------ SOURCE EXTRACT ------

Both this novel and your earlier Cult of Loretta feature a number of characters with obsessive tendencies and a penchant for bad decisions. Unlike your earlier book, the protagonist of this one shares a name and some biographical qualities with you. What prompted you to go the autofiction-adjacent route with this one?

To some extent, Cult of Loretta came right out of my life. It’s set in the suburbs of Portland in the late 90s and follows a bunch of teenagers who are all in love with the same woman and trying to find the meaning of life and keep making bad decisions. That all feels pretty close to my actual life. But when I was 21 or so, I left Portland and traveled to California and Montana and eventually New England, but some of my friends who stayed behind got into some heavier drugs like oxy. A couple of them ended up dead. I wasn’t really around for that, so I think Cult of Loretta was my way of revisiting that time in my life, even though I wasn’t there for the dark part. The drug chapters also gave me a chance to channel my huge Denis Johnson influence, while also using the drugs—in particular the made-up drug “screw”—as a way to write in a magical realist vein. In real life, I’ve only done mushrooms about a dozen times. I smoked a lot of pot in my early 20s, but these days I barely touch it. I drink 2-3 pilsners and try to get a good night’s sleep. I think my goal with The Red-Headed Pilgrim was to see if I could write in the same voice as Cult of Loretta without the dependence on the drug component. I also wanted to see if I could be a little more vulnerable on the page, which led me to writing much closer to my actual life. In terms of bad decisions—I just think that’s what makes a book interesting. Nobody wants to read about the good decisions you made.

------ SUPPLIED INFORMATION ------

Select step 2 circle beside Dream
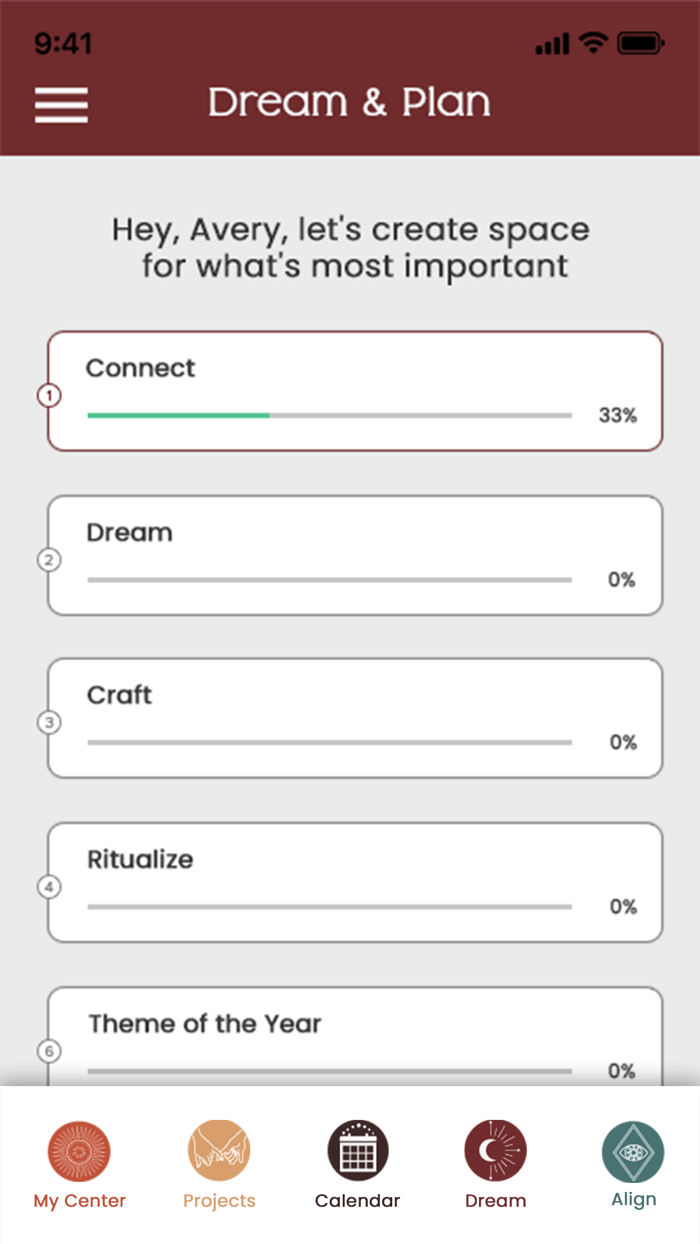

------

» **WHAT THIS TASK INVOLVES**
According to the author interview above, what led the author to write The Red-Headed Pilgrim much closer to their actual life? Answer in one to three sentences.

» **SOLUTION**
The author wanted to be a little more vulnerable on the page, and that wish led to writing much closer to their actual life.